BY BEN HENDERSON
Henry McFarland was recently asked to write about his hero – but he didn’t pick the obvious candidates: Nelson Mandela, Martin Luther King, Mahatma Gandhi or Mother Theresa.
When the 10-year-old was asked to pick someone close to home who embodies the characteristics of another moral colossus, Mary Seacole, Henry didn’t need to think too hard – he picked his twin brother, Hector, who has epilepsy.
He wrote: “I have chosen my brother because, even though he has epilepsy he will always carry on.
He is always honest and speaks the truth even when he did something wrong.
Even though he is held down by the world, he still keeps carrying on, even when he has just come out of the hospital he will still be smiling and carries on.
“He is always busy and helpful. When our co-op gets together to clean the communal garden he is always helping and is usually the last one out. My brother has had a lot of bad things happen to him but he doesn’t let that stop him.”

§ DATA EXCERPTS
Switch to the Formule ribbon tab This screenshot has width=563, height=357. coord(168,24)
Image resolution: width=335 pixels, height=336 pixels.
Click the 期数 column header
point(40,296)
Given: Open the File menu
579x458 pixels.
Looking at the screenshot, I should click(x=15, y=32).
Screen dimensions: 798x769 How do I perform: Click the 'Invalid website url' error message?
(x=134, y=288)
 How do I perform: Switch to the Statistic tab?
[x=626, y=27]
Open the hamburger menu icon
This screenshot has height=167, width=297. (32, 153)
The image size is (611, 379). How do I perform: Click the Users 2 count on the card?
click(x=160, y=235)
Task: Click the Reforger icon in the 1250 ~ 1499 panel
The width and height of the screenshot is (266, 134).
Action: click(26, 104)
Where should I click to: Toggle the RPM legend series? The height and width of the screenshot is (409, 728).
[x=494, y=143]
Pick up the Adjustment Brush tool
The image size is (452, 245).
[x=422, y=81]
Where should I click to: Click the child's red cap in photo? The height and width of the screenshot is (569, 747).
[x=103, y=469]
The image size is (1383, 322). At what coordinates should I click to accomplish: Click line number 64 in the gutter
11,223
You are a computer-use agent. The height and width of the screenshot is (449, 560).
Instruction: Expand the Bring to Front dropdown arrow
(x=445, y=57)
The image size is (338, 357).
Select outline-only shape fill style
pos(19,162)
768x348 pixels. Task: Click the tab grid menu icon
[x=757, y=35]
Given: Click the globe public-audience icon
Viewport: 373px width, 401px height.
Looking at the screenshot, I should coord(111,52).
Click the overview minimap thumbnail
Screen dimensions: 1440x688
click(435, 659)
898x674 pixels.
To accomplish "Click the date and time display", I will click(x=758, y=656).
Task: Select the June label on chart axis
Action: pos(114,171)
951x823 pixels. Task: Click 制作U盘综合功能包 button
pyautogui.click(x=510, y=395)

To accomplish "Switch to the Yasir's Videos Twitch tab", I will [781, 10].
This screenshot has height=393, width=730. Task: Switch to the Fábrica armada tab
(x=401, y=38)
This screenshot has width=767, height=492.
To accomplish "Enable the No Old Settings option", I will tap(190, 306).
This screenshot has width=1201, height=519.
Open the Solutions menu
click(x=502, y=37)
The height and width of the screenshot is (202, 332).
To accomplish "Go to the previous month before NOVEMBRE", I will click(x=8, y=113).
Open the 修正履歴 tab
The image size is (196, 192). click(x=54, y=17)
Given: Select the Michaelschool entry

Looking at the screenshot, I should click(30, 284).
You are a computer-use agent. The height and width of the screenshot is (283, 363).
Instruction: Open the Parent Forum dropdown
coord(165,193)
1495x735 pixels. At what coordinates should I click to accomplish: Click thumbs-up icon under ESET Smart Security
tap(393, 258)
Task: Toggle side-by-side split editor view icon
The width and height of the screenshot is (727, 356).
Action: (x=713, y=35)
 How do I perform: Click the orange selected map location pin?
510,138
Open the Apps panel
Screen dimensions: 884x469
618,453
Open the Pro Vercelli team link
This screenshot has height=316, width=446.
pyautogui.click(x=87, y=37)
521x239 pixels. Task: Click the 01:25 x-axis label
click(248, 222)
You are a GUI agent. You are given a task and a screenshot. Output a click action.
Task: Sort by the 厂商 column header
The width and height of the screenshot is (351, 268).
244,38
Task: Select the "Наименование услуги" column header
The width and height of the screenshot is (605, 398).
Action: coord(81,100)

§ WHAT YOU SHOULD DO
In the text about Henry McFarland's hero, whom did Henry choose, and what condition does that person have?

§ PROBLEM SOLUTION
He chose his twin brother, Hector, who has epilepsy.